Smith has excellent reason to believe Jones will get the job and that Jones has ten coins in his pocket. Smith gets the job. Smith also has ten coins in his pocket. Is Smith's belief knowledge?

This is Edmund Gettier's second counterexample to justified true belief, published in the same two-page 1963 paper that transformed epistemology. It approaches the same problem from a different angle.

Gettier, E. (1963). Is Justified True Belief Knowledge? Analysis, 23(6), 121–123.

The case

Smith has strong evidence that Jones will be offered a job, and strong evidence that Jones has exactly ten coins in his pocket. He counts them himself. From these two pieces of evidence, Smith infers: "the man who will get the job has ten coins in his pocket."
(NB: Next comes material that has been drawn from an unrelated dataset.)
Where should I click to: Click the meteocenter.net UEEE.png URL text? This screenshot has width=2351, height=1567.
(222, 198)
As it turns out, Smith gets the job, not Jones. And Smith, who did not count his own coins, also has exactly ten in his pocket. Smith's belief is true. It was justified by good evidence. But the way it came to be true has nothing to do with his reasoning. His reasoning was about Jones. The truth is about Smith.

What this adds to the Ford case

The Ford case shows that your evidence can point at the right conclusion through the wrong route. This case makes the point differently: your conclusion can be true because of a fact entirely separate from the fact your evidence was about.
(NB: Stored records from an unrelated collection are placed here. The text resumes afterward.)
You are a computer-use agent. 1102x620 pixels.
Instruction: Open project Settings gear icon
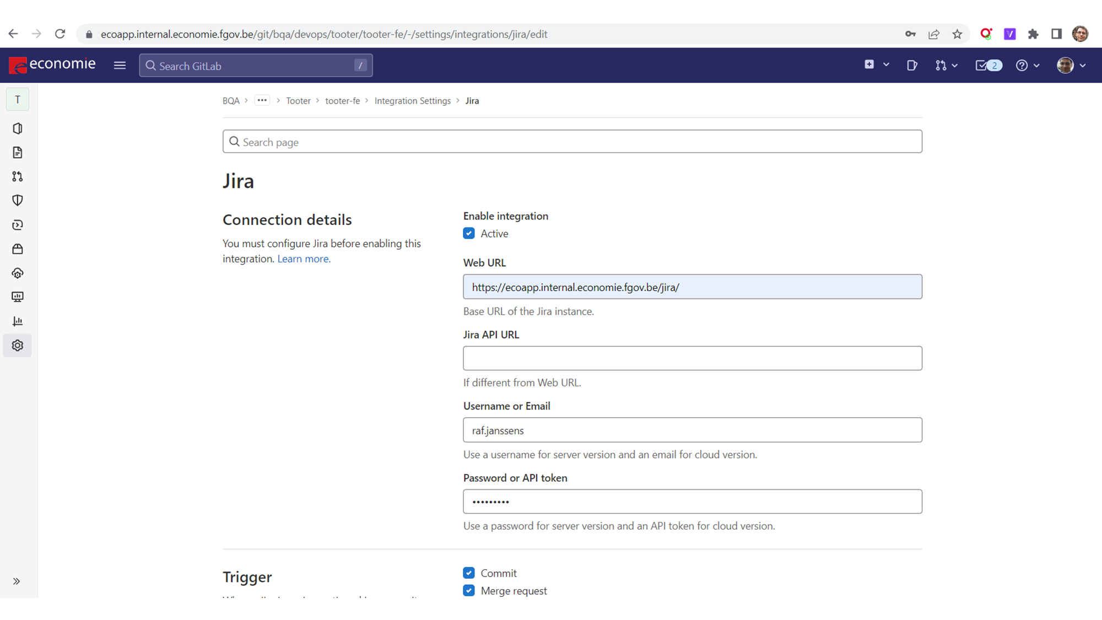18,346
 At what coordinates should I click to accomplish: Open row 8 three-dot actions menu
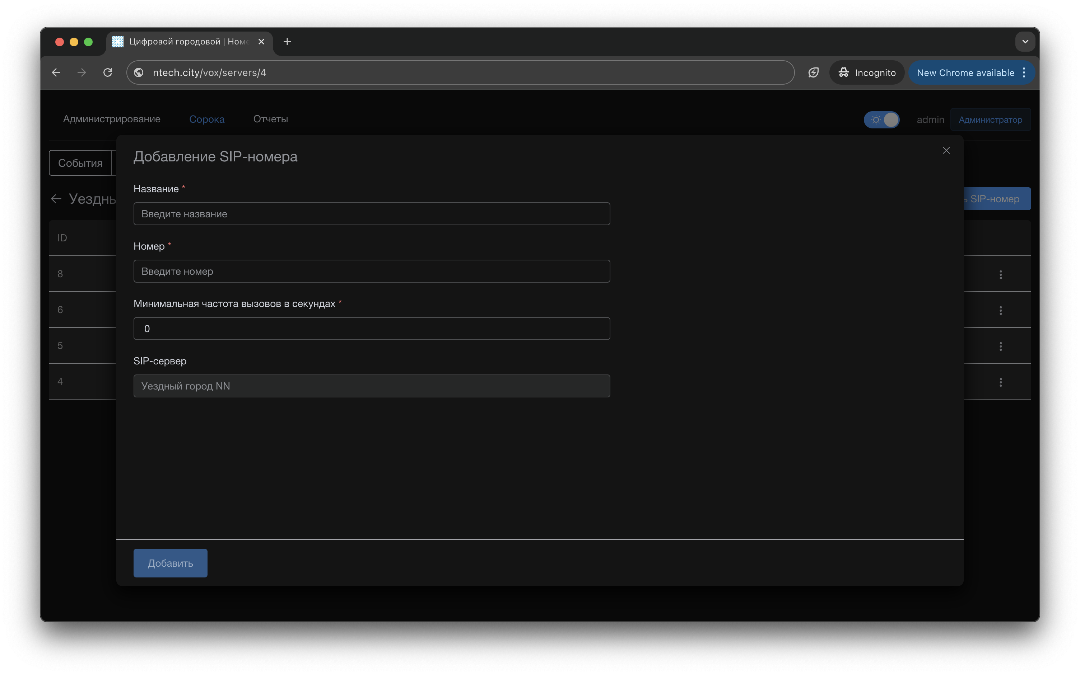1000,274
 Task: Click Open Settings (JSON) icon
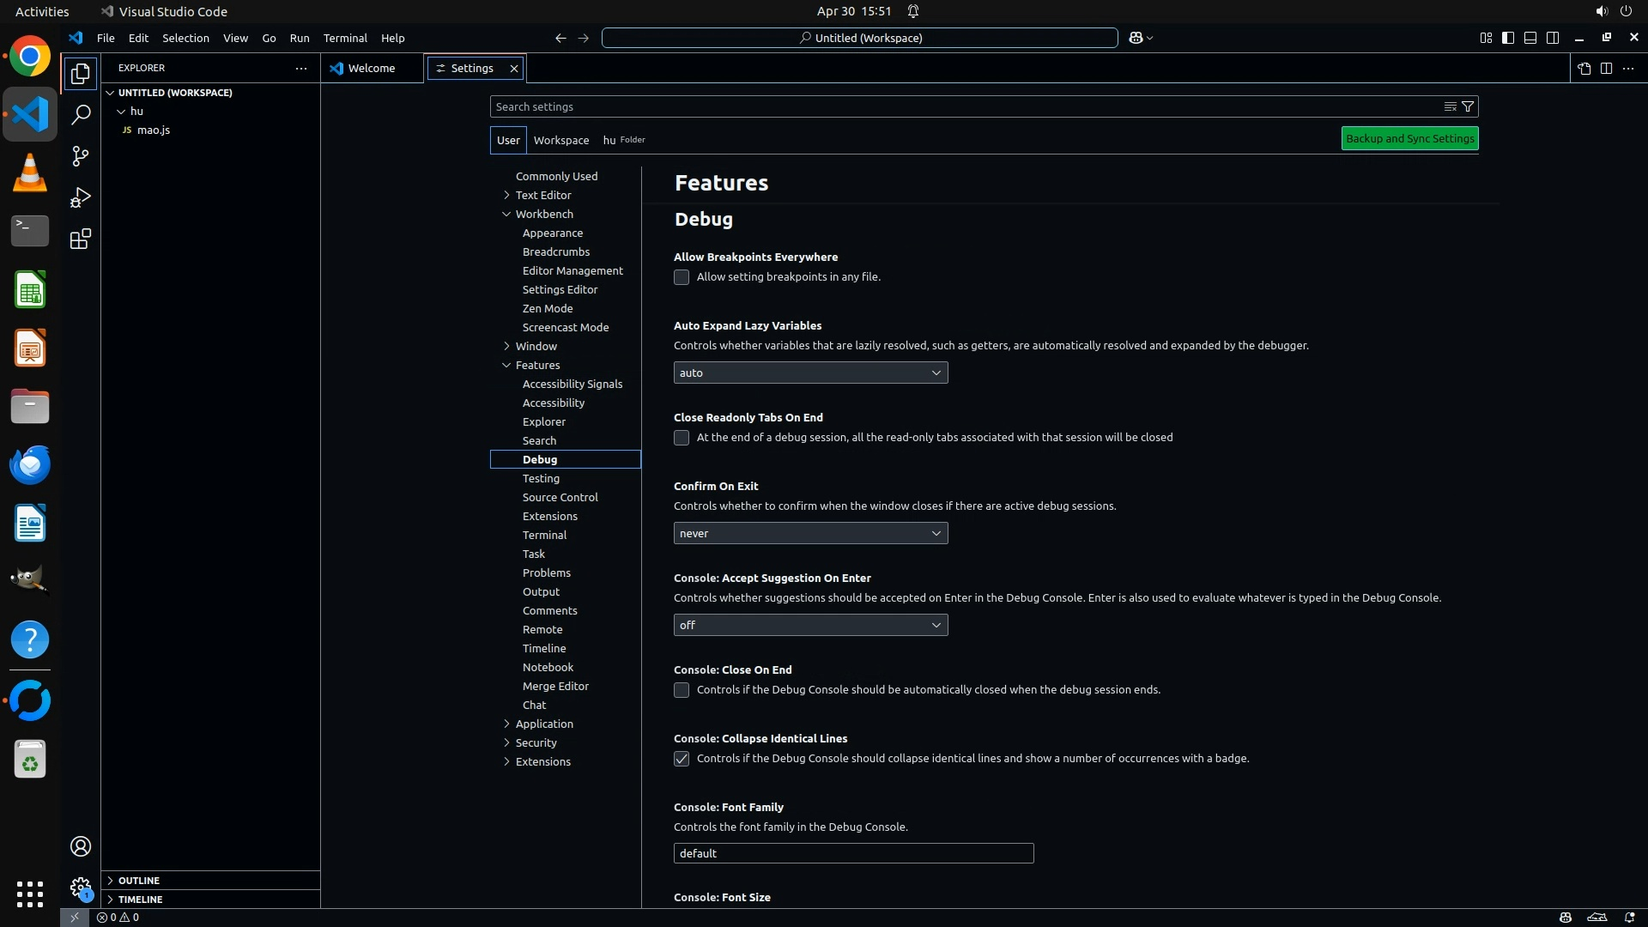click(1584, 69)
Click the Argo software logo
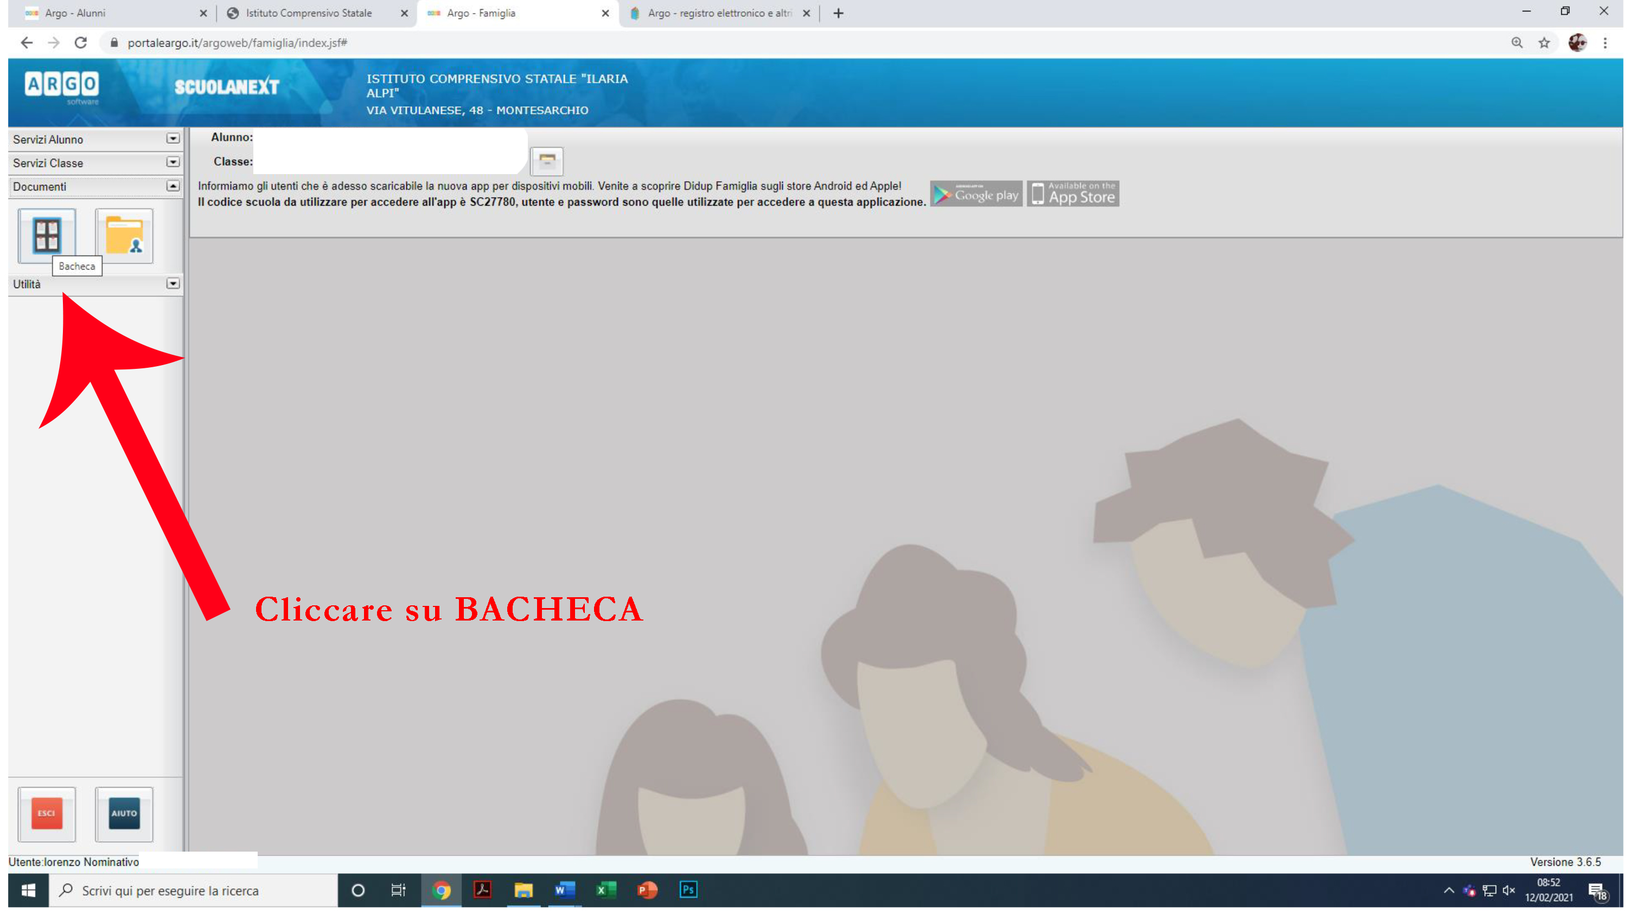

Both cases show that justified true belief is not sufficient for knowledge. You can reason correctly from good evidence, arrive at a true conclusion, and still miss knowledge, because what makes the belief true is disconnected from what made it justified.

The Smith and Jones case highlights something specific: that forming a belief about a category (whoever gets the job) rather than a particular person makes the believer vulnerable to lucky coincidences they never anticipated. Knowledge requires not just truth and justification but the right kind of connection between them.

For the full treatment of Gettier cases and their implications, see the Ford case.

Discussion questions

  1. What would need to be added to justified true belief to make it genuine knowledge?
  2. Can you think of a case in your life where you had true beliefs for bad reasons?
  3. Is the gap between knowledge and lucky true belief ever practically important?